There is one mum who seems to have snubbed me and I'm not sure how to go forward from here as our paths will cross frequently. She seemed very friendly, and I thought we were getting on well. She bought me a coffee (she insisted), we talked for a long time, went for a walk. I enjoyed her company and thought we had got on great. We greeted each other at the class the following week, she seemed a bit off so I didn't push it. She was avoiding eye contact, and when she spoke gave me a very forced smile.

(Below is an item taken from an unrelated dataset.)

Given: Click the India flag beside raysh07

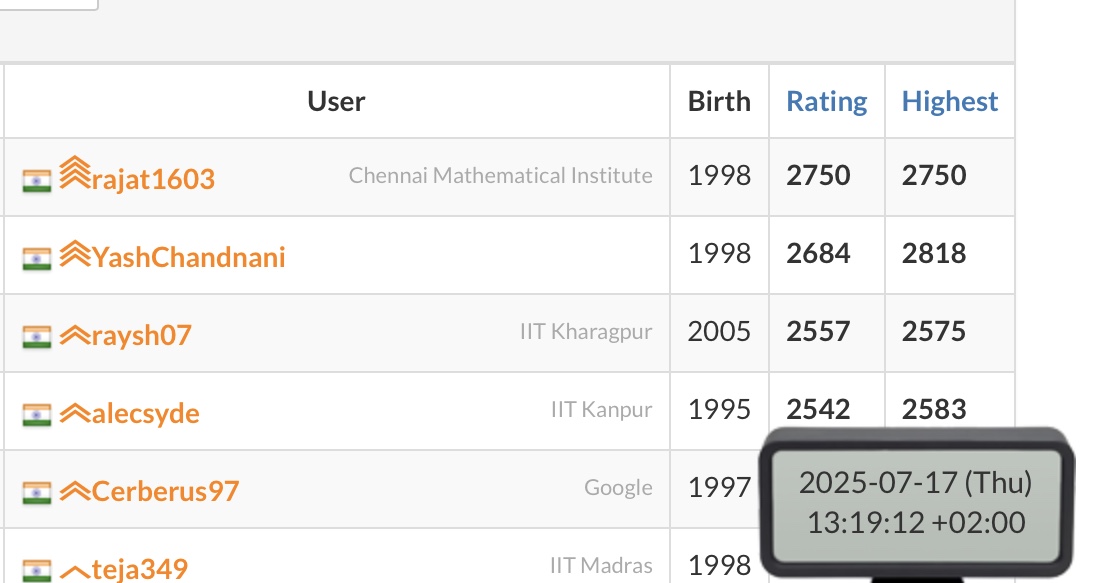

I arranged to meet up with a different mum this week after our usual class. Afterwards the mum who seems to have a problem with me asked 'does anyone want coffee?' (not looking at me when she said it). The mum I had planned to go out with said we going out and invited her and a 4th mum along - the more the merrier. So 4 of us went out. She then paid for the 4th mums drink, sat at a small table with her essential creating two groups. I couldn't help but think she was doing the same thing with this mum (ie. Being very friendly to work out if they were competition or friend material). Shortly after we sat down next to them with our drinks she excused herself. We stayed for an hour and a half and had a lovely time.

I sent her a message with some info about an event we had spoken about 2 weeks ago but she never replied. The thing that hurt the most was that I saw her role her eyes whilst my baby was getting some attention from the person leading the group.

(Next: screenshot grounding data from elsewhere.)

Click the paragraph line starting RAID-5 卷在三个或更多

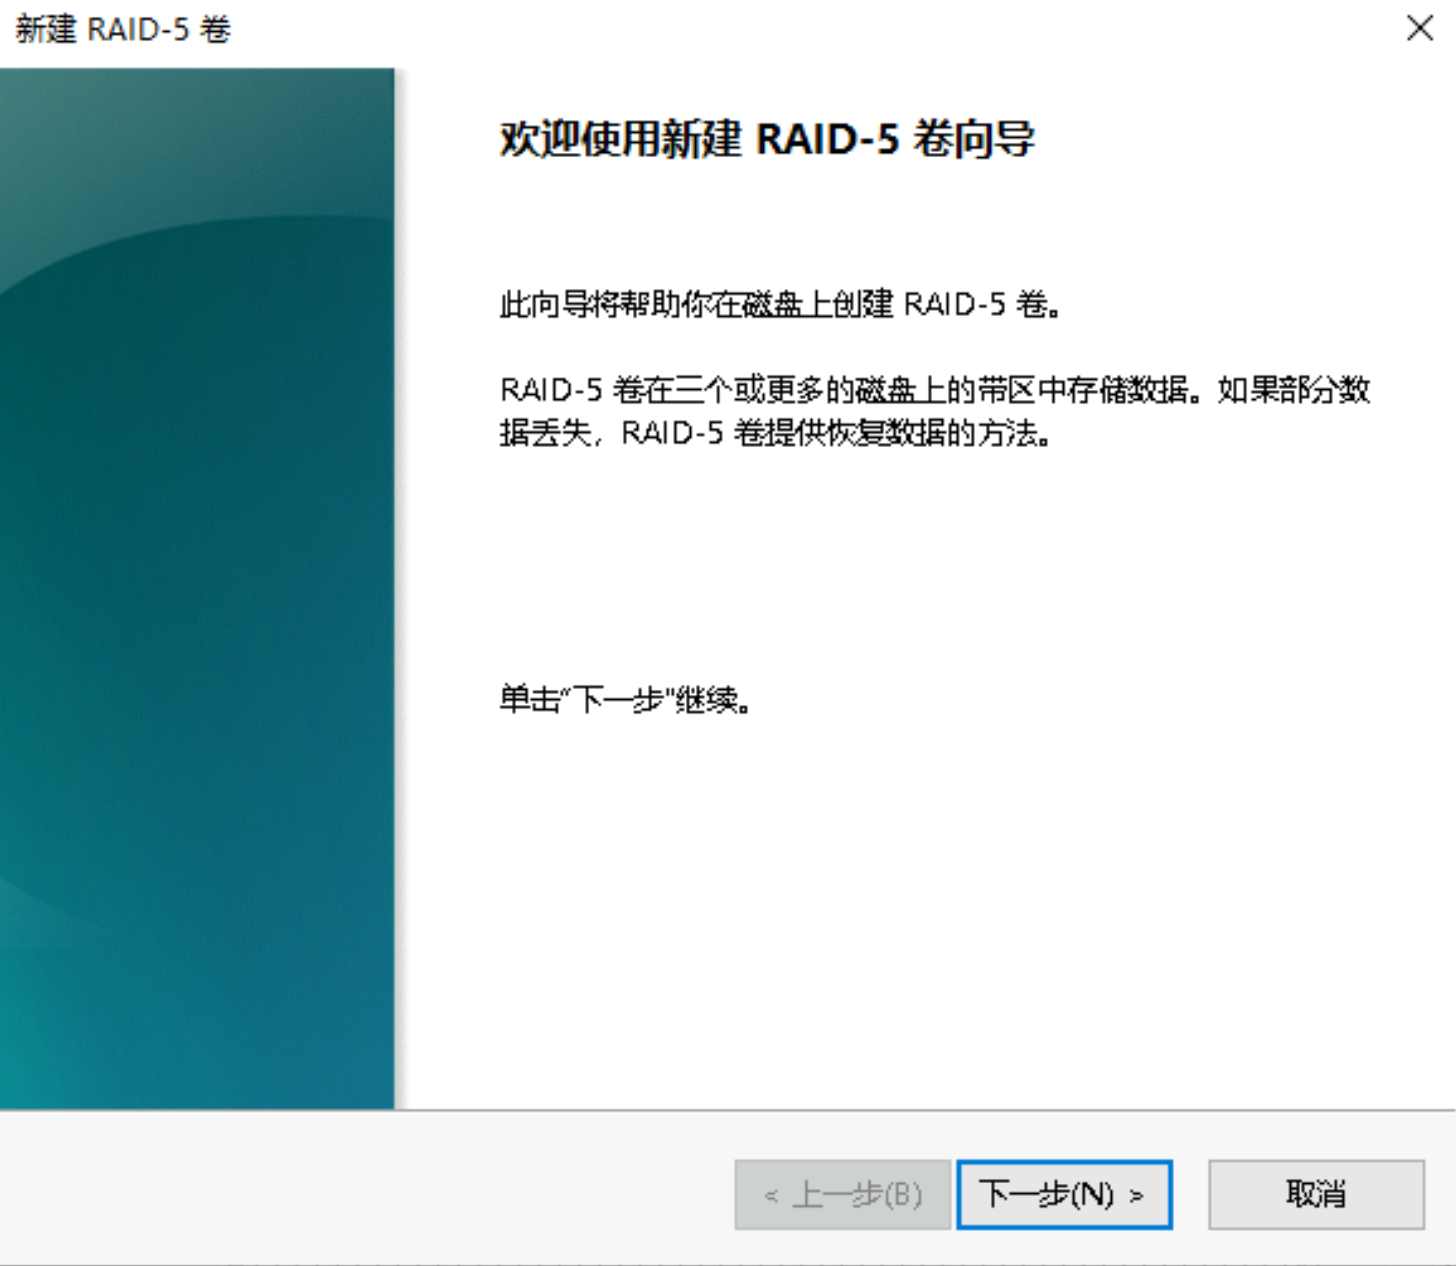coord(935,389)
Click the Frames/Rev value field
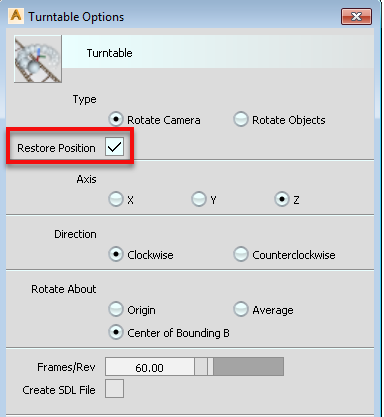Viewport: 384px width, 417px height. tap(150, 367)
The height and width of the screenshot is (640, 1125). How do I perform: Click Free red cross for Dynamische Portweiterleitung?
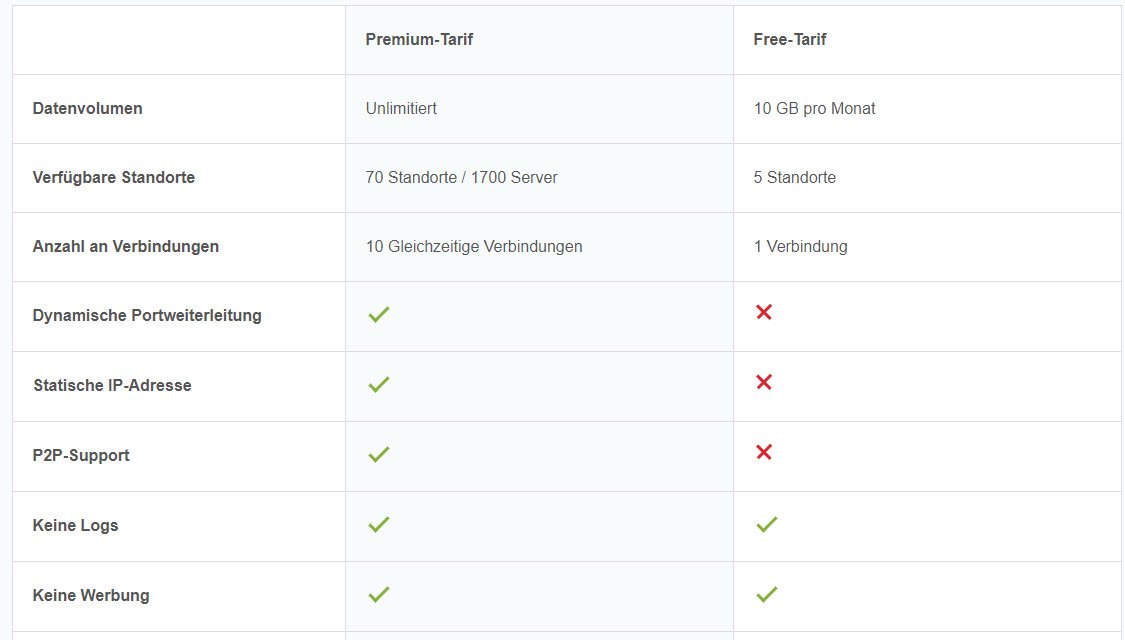click(764, 312)
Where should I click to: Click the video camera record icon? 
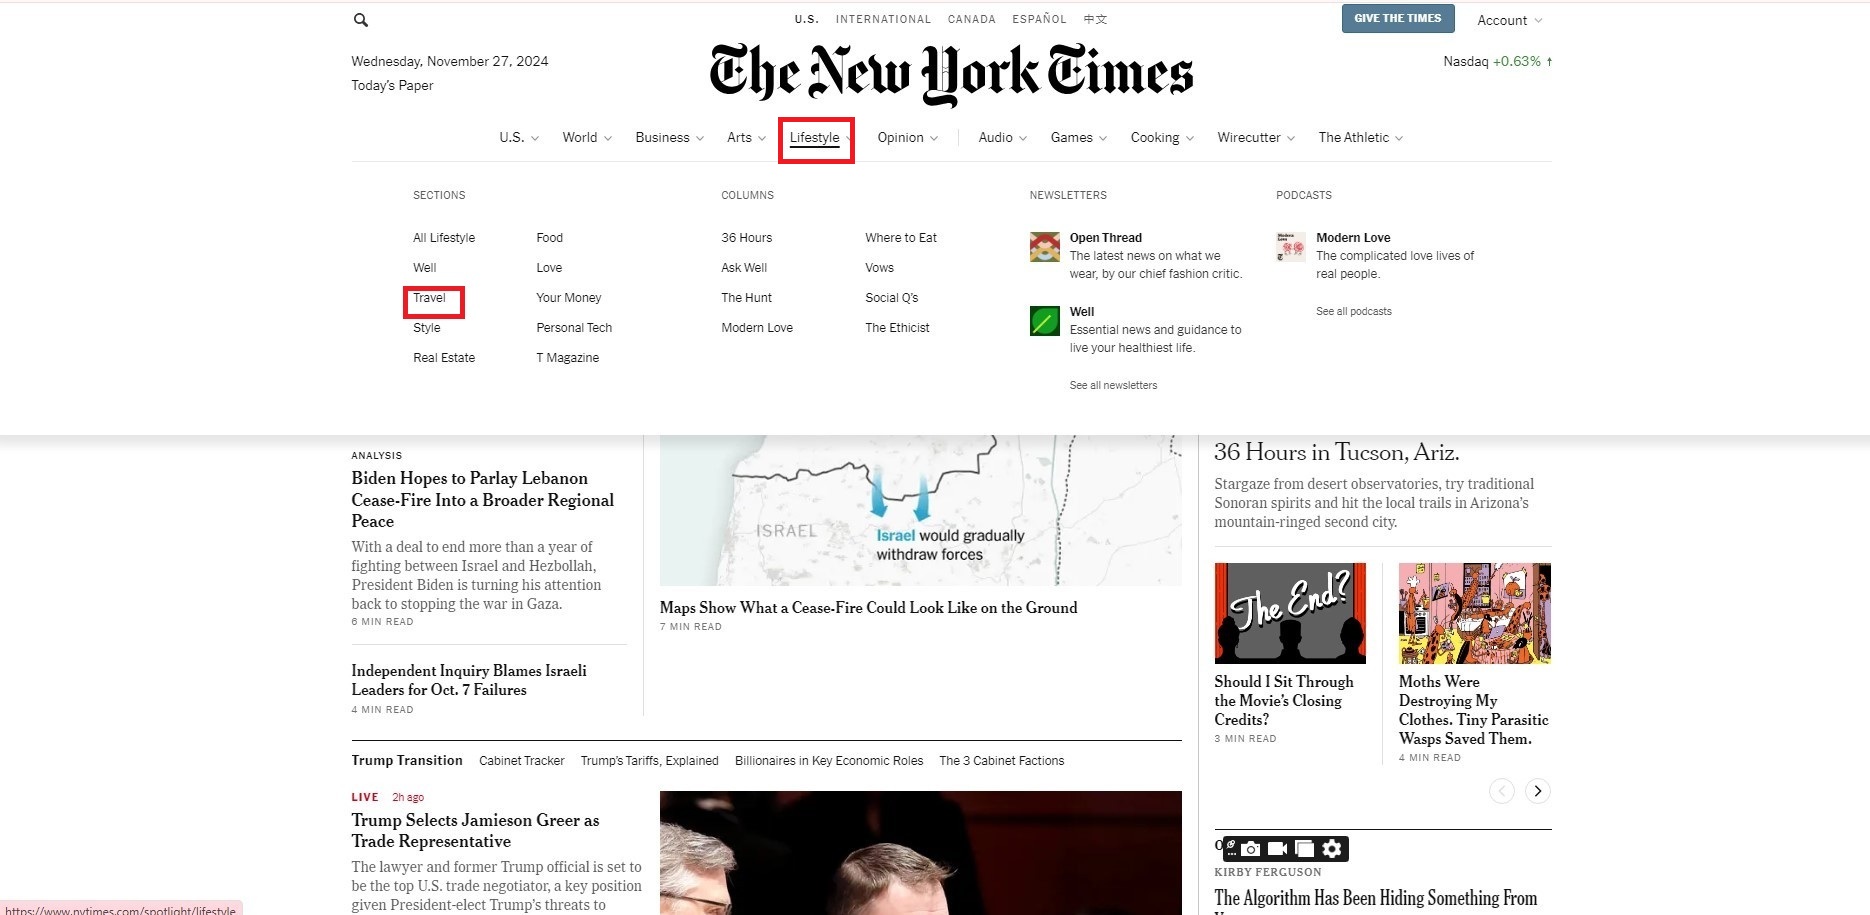pos(1277,849)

I know it's not a big deal, you can't expect to get on with everyone. It's strange because I had thought we got on well. It feels like she was being nice only to try and suss me out and then decided I wasn't good enough to be her friend - so complete rejection. The trouble is our paths will inevitably cross, how do I go from here?

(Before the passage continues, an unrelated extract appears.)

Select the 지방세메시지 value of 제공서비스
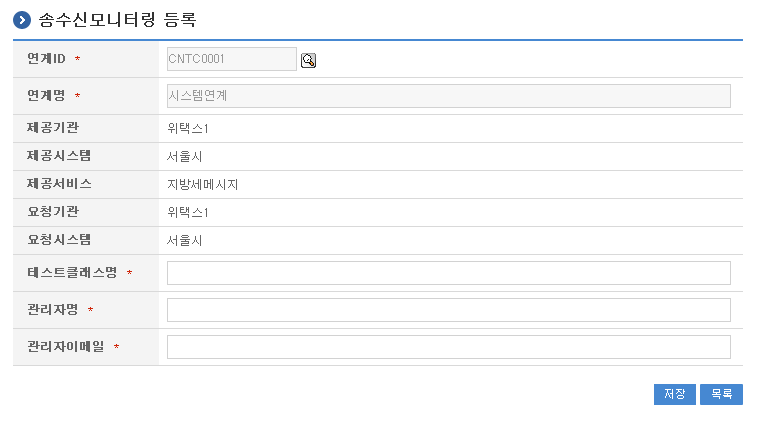The image size is (761, 421). click(203, 185)
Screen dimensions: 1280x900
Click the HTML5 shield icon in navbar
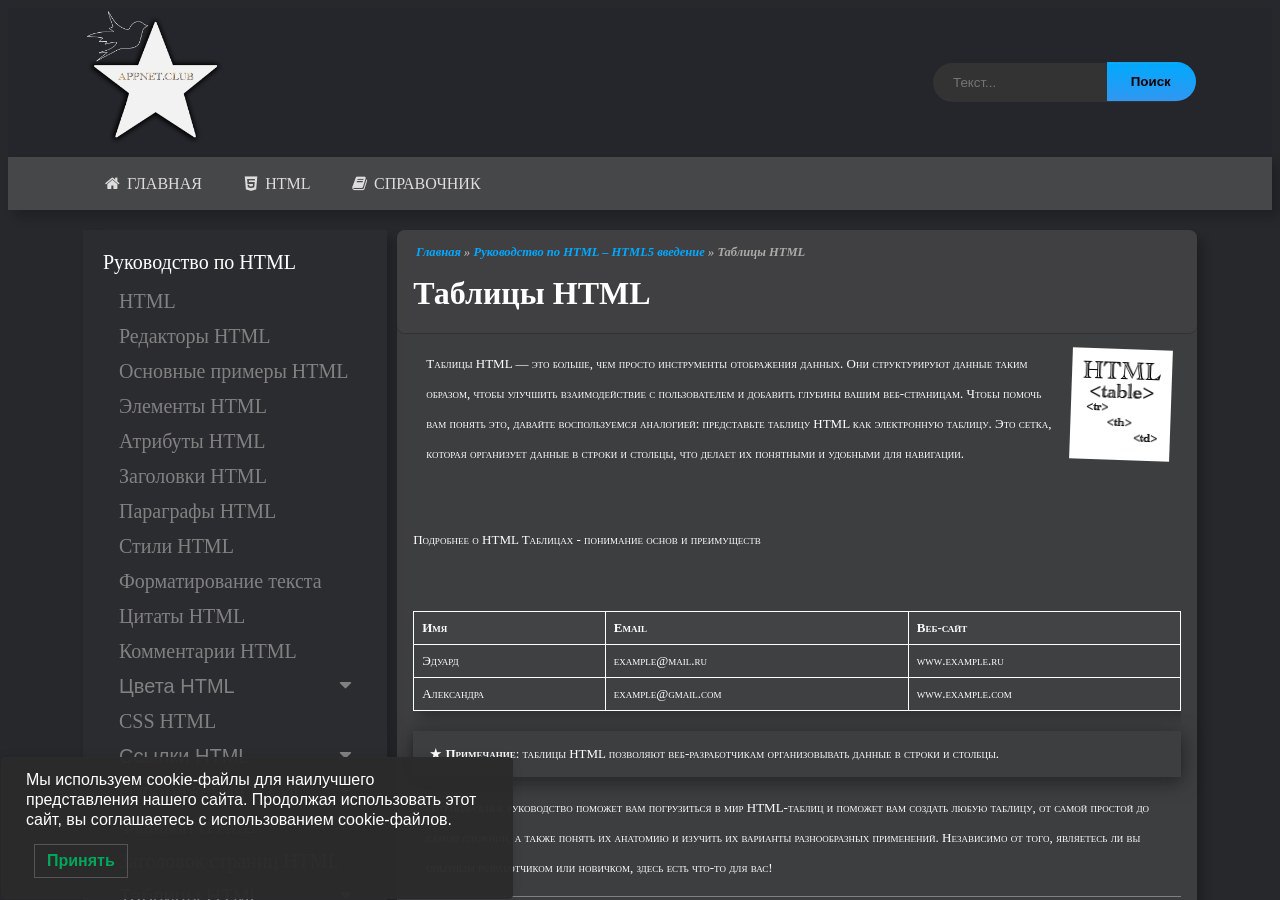(251, 184)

Ps. I've never been one of the girls and am clueless about how to deal with friendship drama so any advice would be appreciated.

YABU - you are being over sensitive
YANBU - she has made it clear she doesn't want to socialise with you

Have you seen a programme called motherland? She sounds like a character called Amanda.

id recommend watching it and I think you’d feel abit better about the bitchyness.

thank goodness my 3 are old enough now and I don’t have to endure the dreaded mum cliques. You will make decent friends though OP. I’ve had a very good friend I met 14 years ago at a group and we are still close now.

ANightingaleSang · 03/10/2024 07:29

nootcoffee · 03/10/2024 07:24

the PP was joking OP

Oh ok. lol
I'm giving away how bad I am at reading social cues!!!
Maybe she was making it perfectly clear on her coffee date she didn't want to be friends while I was blissfully ignorant....

OP posts:
DoreenonTill8 · 03/10/2024 07:32

nootcoffee · 03/10/2024 07:24

the PP was joking OP

Agree, what do you mean by a 'competitive element' ? Do you find yourself watching her a lot? To see what she's doing and notice how her 'aura' is responding to you sounds like your a bit focused.
Maybe she's just exhausted or having a bad day as a mum of a baby?

TheYearOfSmallThings · 03/10/2024 07:36

You don't need to do anything or give this any further thought. This is just a random oddball you met at baby group and went for a coffee with - continue to be friendly with the other mums (and civil to this one) and as you get to know them better some will become friends and some won't.

GoldenSunflowers · 03/10/2024 07:36

Don’t waste energy on trying to work her out or “win her back”. She’s angling for the queen bee position, the king maker, who’s in, who’s out. Ignore and spend your energy with people who matter more and bring calm and joy.

nootcoffee · 03/10/2024 07:38

DoreenonTill8 · 03/10/2024 07:32

Agree, what do you mean by a 'competitive element' ? Do you find yourself watching her a lot? To see what she's doing and notice how her 'aura' is responding to you sounds like your a bit focused.
Maybe she's just exhausted or having a bad day as a mum of a baby?

quite telling that the op didn’t see the joke and went straight to the dark side!